DATASET
_ _ _

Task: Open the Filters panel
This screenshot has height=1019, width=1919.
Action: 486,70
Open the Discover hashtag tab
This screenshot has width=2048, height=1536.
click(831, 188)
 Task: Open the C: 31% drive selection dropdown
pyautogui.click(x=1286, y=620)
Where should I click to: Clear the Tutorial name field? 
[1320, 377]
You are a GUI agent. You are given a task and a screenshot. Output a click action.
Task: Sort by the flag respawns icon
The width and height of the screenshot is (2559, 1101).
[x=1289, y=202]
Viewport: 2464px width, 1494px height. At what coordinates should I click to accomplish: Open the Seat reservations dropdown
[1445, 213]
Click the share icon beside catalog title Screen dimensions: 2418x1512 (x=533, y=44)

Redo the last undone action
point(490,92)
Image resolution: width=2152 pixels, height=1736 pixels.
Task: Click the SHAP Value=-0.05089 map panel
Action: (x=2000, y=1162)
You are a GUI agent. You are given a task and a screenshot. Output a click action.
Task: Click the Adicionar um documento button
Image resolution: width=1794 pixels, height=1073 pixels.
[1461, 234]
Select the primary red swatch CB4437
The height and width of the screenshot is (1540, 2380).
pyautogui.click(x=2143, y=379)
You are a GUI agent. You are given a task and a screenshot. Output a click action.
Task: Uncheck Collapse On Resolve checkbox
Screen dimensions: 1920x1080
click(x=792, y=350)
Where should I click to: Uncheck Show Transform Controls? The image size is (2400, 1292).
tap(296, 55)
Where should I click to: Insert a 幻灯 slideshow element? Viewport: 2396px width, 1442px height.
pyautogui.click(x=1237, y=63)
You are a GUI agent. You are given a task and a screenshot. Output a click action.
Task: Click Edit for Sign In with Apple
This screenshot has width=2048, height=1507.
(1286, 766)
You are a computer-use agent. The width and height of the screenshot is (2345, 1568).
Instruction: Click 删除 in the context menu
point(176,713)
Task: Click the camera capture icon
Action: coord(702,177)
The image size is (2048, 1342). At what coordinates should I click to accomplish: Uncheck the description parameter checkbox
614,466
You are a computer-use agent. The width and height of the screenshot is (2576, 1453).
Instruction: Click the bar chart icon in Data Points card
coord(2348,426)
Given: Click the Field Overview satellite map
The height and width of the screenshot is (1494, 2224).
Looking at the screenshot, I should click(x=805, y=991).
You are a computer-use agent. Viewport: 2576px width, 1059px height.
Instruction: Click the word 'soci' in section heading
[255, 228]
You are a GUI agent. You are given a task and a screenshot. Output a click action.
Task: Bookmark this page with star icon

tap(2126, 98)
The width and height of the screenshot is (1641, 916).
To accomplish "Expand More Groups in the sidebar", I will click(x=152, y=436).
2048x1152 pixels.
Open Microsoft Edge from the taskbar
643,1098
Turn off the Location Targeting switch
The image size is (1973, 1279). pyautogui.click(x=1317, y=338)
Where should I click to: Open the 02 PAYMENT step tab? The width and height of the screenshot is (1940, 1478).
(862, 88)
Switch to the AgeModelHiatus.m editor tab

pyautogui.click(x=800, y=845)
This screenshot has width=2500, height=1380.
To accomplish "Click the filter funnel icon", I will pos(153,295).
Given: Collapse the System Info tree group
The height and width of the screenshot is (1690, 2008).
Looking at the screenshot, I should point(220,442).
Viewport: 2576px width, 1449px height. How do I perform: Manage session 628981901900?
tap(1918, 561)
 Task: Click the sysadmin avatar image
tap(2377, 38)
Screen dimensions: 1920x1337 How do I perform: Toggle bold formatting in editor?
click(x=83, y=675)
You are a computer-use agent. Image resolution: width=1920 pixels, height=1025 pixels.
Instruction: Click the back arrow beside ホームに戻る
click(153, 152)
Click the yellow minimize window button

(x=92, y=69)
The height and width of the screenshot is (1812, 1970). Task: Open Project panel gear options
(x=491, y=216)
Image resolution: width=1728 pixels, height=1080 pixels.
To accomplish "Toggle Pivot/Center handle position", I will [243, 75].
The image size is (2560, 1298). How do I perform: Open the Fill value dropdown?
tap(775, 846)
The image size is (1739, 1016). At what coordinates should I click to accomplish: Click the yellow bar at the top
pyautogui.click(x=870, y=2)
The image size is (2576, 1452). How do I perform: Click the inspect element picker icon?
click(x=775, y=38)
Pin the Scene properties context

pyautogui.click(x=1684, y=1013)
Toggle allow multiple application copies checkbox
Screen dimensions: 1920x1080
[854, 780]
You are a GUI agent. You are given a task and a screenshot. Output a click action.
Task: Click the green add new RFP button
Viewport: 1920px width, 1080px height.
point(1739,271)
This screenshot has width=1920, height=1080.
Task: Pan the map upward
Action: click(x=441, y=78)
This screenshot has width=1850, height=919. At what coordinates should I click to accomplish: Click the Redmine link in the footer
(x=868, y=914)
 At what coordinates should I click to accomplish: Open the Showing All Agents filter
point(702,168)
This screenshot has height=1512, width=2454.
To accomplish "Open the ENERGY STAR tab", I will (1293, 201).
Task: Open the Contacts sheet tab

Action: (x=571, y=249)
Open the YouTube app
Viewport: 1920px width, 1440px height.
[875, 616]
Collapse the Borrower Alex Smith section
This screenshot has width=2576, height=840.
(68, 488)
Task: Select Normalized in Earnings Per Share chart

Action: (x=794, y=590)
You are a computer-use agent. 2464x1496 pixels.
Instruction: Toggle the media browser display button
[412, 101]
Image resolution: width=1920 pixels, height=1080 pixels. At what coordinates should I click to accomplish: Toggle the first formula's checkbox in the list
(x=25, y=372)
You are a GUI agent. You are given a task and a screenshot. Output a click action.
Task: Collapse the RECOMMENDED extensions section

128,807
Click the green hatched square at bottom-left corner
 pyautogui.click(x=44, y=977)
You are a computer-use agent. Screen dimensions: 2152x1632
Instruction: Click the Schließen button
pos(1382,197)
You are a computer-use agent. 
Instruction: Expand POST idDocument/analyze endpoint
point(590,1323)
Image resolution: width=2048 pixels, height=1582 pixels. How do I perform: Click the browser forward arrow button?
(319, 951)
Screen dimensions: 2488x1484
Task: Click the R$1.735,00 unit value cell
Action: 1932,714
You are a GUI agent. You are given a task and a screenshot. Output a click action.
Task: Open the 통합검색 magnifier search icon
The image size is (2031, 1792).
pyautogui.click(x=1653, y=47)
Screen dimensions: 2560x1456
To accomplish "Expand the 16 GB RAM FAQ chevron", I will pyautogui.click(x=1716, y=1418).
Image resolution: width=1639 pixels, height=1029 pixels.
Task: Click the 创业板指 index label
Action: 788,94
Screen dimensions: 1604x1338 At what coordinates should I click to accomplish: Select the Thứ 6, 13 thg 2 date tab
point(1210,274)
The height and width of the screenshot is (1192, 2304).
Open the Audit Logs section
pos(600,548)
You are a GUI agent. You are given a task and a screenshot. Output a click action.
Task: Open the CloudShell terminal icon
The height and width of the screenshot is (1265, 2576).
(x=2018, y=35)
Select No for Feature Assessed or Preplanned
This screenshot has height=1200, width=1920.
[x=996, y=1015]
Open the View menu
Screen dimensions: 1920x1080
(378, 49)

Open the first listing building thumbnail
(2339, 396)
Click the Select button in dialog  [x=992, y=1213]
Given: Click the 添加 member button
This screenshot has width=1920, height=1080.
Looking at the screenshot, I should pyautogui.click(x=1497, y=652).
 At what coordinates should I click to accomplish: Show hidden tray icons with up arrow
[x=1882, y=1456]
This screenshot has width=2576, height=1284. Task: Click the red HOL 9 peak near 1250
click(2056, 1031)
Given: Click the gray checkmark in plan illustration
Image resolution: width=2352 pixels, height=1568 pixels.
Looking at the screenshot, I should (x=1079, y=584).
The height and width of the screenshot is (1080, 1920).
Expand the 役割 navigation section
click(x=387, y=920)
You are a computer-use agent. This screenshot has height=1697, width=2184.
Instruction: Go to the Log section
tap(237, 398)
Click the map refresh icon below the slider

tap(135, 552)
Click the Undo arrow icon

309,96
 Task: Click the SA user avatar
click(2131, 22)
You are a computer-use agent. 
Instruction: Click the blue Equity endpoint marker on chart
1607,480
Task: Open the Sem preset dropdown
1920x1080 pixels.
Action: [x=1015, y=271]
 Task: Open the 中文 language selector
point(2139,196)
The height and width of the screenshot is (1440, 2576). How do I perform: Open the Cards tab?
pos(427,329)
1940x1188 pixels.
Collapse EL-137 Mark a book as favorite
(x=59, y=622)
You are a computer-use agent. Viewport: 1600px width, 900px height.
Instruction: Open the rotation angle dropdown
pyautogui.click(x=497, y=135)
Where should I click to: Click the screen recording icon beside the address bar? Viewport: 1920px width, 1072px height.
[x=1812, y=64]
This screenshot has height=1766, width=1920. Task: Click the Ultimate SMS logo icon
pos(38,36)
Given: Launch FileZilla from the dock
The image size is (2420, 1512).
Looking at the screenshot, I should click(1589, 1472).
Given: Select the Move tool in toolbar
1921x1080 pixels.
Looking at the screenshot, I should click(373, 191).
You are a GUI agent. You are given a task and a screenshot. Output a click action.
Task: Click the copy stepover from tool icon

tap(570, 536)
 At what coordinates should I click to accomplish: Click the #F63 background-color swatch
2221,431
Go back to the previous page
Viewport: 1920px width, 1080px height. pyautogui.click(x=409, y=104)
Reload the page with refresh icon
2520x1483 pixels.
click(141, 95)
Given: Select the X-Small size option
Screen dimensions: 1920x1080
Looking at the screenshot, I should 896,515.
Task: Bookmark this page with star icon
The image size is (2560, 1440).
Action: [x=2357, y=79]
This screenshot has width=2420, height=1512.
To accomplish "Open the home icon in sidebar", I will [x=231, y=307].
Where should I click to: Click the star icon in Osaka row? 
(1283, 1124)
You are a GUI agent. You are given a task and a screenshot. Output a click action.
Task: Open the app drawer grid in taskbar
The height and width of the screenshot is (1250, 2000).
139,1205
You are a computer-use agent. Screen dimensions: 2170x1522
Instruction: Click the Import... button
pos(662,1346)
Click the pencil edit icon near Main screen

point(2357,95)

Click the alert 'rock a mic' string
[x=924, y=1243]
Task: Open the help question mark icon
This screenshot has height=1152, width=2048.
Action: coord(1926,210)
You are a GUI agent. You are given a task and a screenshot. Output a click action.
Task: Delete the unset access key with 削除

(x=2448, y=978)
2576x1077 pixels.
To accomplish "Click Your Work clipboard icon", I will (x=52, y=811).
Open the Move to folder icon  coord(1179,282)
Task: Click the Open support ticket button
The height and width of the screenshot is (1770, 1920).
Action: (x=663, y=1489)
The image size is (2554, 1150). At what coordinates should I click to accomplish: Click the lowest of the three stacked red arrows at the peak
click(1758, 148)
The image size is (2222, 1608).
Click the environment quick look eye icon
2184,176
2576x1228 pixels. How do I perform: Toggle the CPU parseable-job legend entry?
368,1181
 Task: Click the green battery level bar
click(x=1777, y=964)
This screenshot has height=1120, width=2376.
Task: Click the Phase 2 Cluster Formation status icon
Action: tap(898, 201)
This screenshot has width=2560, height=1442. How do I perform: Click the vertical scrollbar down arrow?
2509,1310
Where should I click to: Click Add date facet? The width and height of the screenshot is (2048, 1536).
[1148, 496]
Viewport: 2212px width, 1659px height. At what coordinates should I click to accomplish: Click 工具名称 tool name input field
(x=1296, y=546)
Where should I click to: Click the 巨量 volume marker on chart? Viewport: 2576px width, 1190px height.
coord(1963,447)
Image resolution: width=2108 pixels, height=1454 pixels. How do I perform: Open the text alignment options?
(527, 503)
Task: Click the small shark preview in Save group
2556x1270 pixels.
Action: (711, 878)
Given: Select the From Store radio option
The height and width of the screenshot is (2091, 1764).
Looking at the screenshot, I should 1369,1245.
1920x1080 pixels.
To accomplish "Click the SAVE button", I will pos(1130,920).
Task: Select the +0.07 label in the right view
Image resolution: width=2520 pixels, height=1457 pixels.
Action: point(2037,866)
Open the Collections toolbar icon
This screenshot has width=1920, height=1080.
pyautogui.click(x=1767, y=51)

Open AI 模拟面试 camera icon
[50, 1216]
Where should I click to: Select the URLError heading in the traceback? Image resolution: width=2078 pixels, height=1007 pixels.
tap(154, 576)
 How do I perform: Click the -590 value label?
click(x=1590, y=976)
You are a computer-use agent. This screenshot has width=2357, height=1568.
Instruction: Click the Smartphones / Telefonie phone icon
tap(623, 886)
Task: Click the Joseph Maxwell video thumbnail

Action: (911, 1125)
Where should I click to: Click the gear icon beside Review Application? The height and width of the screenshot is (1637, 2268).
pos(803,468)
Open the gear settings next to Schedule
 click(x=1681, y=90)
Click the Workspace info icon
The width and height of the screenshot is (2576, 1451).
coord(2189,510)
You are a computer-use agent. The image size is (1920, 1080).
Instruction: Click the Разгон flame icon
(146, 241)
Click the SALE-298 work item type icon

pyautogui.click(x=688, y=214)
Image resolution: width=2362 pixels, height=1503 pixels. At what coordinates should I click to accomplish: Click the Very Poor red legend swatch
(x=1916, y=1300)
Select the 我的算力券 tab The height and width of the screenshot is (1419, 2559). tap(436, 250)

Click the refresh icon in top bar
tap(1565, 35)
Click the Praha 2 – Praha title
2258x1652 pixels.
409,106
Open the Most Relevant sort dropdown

_ _ _

TASK DIRECTIONS
The lines from the one containing "Where should I click to: Select" through the last line of the records are to be transcribed exactly, with nothing else added.

OUTPUT OF THE TASK
Where should I click to: Select the URLError heading in the traceback? Image resolution: width=2078 pixels, height=1007 pixels.
tap(154, 576)
 How do I perform: Click the -590 value label?
click(x=1590, y=976)
You are a computer-use agent. This screenshot has width=2357, height=1568.
Instruction: Click the Smartphones / Telefonie phone icon
tap(623, 886)
Task: Click the Joseph Maxwell video thumbnail

Action: (911, 1125)
Where should I click to: Click the gear icon beside Review Application? The height and width of the screenshot is (1637, 2268).
pos(803,468)
Open the gear settings next to Schedule
 click(x=1681, y=90)
Click the Workspace info icon
The width and height of the screenshot is (2576, 1451).
coord(2189,510)
You are a computer-use agent. The image size is (1920, 1080).
Instruction: Click the Разгон flame icon
(146, 241)
Click the SALE-298 work item type icon

pyautogui.click(x=688, y=214)
Image resolution: width=2362 pixels, height=1503 pixels. At what coordinates should I click to accomplish: Click the Very Poor red legend swatch
(x=1916, y=1300)
Select the 我的算力券 tab The height and width of the screenshot is (1419, 2559). tap(436, 250)

Click the refresh icon in top bar
tap(1565, 35)
Click the Praha 2 – Praha title
2258x1652 pixels.
409,106
Open the Most Relevant sort dropdown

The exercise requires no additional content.